Hükmüne uyulan düzeltirilerek onama kararında; "Uzman orman bilirkişi kurulu tarafından orman kadastrosu, eski tarihli hava fotoğrafları ve memleket haritasına dayalı olarak yöntemine uygun biçimde yapılan inceleme ve araştırmada temyize konu, çekişmeli 111 ada 2, 3, 4, 6, 7, 11 ve 114 parsel sayılı taşınmazların orman sayılmayan yerlerden olduğu anlaşıldığına ve adına tescil kararı verilen kişiler yararına 3402 sayılı Kanunun 14. maddesinde yazılı kazandırıcı zamanaşımı zilyetliği yoluyla taşınmaz edinme koşullarının oluştuğu belirlenerek yazılı biçimde hüküm kurulmasında bir isabetsizlik bulunmamaktadır. Ancak; dava konusu olmayan 101 ada 1 sayılı parsel hakkında taraflar arasında kesin hüküm oluşturacak şekilde karar verilmesi ve 19.01.2011 tarihinde yürürlüğe giren 6099 sayılı Kanunun 16. maddesiyle 3402 sayılı Kanun eklenen "Kadastro işlemi ile oluşan tesbit ve kayıtların iptali için Devlet veya diğer kamu kurum ve kuruluşları tarafından kayıt lehtarına karşı kadastro mahkemeleri ile genel mahkemelerde açılan davalarda davalı aleyhine vekâlet ücreti dahil, yargılama giderine
hükmolunmaz." şeklindeki 36/A maddesi ve 17. maddesi ile eklenen "Bu Kanunun 36/A maddesi hükmü, henüz infaz edilmemiş yargı kararlarındaki vekâlet ücreti dâhil yargılama giderleri için de uygulanır." şeklindeki geçici 11. maddesi hükümleri gereğince davalılar aleyhine vekâlet ücreti dahil yargılama giderlerine hükmolunamayacağından, hükmün düzeltilerek onanması uygun görülmüştür. Bu nedenle; hükmün 1 bendinin 7. paragrafında yazılı "... ili, Merkez ... Köyü 101/1 sayılı parselin tesbit gibi, orman vasfıyla Hazine adına tesciline" cümlesinin hükümden çıkartılmasına ve bunun yerine "... ili, Merkez ... köyü 101/1 sayılı parselin dava konusu olmadığı anlaşıldığından olağan yollardan kesinleştirilmek üzere kadastro müdürlüğüne, tutanakların devri halinde tapu müdürlüğüne iadesine" cümlesinin eklenmesine, yine hükmün 3 ve 4 numaralı bendlerinin hükümden çıkartılmasına ve bunun yerine 3 numaralı bent olarak ""3- 6099 sayılı Kanunla 3402 sayılı Kanuna eklenen 36/A maddesi gereğince davacı ... Yönetiminin yaptığı tüm yargılama giderlerinin üzerinde bırakılmasına ve Orman Yönetimi yararına vekâlet ücreti takdirine yer olmadığına"" cümlelerinin yazılması suretiyle düzeltilmesine ve hükmün 6100 sayılı Kanunun geçici 3. maddesi atfıyla 1086 sayılı HUMK"nın 438/7. maddesine göre düzeltilmiş bu şekliyle onanmasına" karar verilmiştir.

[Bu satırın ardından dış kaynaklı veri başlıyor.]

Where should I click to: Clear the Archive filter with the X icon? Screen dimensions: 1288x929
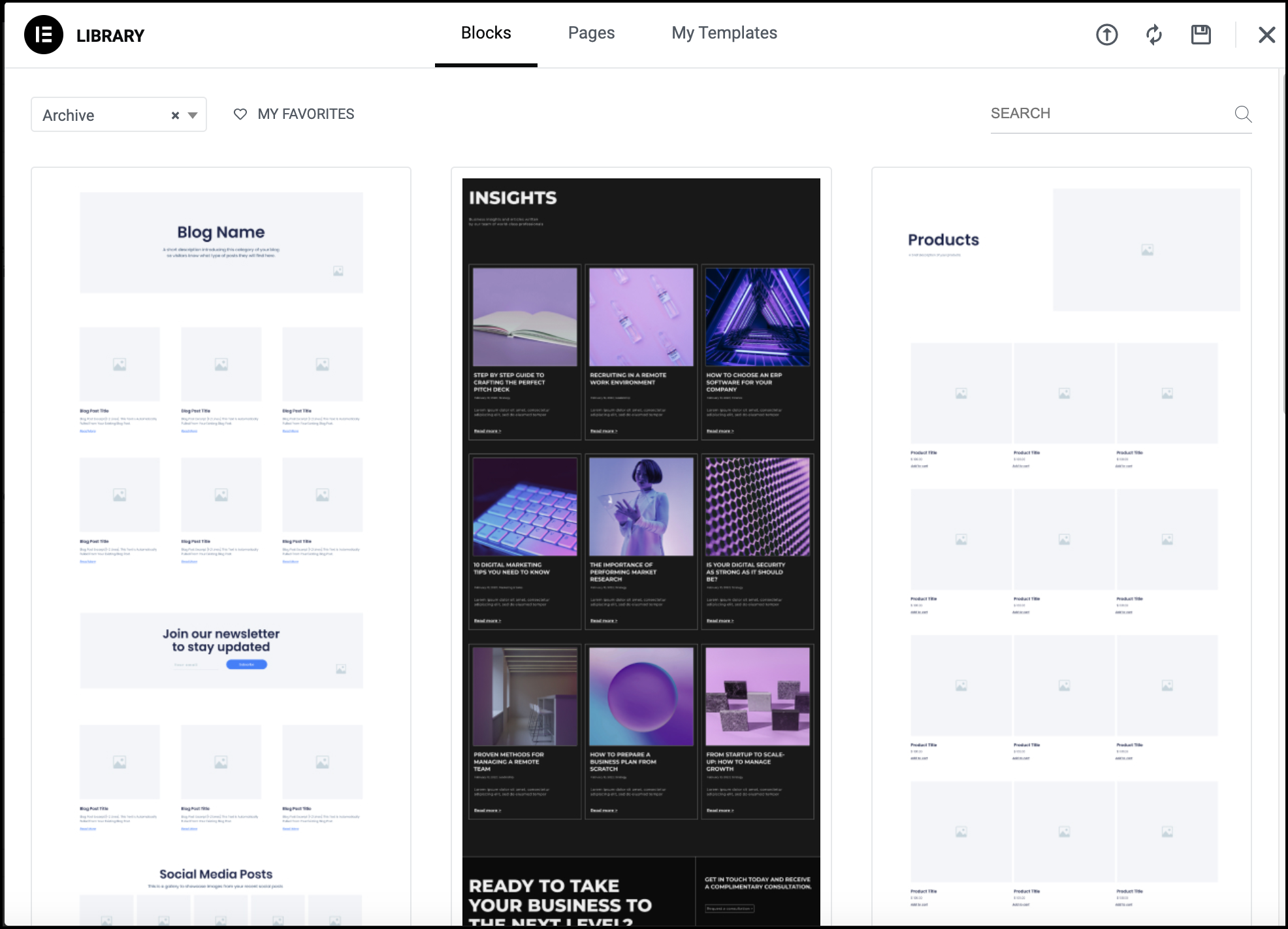[174, 114]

Düzeltilerek onama kararının verilmesinden sonra, davalı ... vekili 25/01/2016 tarihli dilekçesiyle müvekkiline "... Köyü/..." adresinde yapılan tüm tebligatların geçersiz olduğu iddiasıyla 110 ada 47 parsel yönünden hükmü temyiz etmiş, mahkemece hükmün kesinleşme şerhi iptal edilerek dosya Daireye gönderilmiş, 20 Hukuk Dairesinin 25.10.2016 gün ve 2016/3721 E. - 2016/9515 K. sayılı kararıyla hükmün bozulmasına karar verilmiştir.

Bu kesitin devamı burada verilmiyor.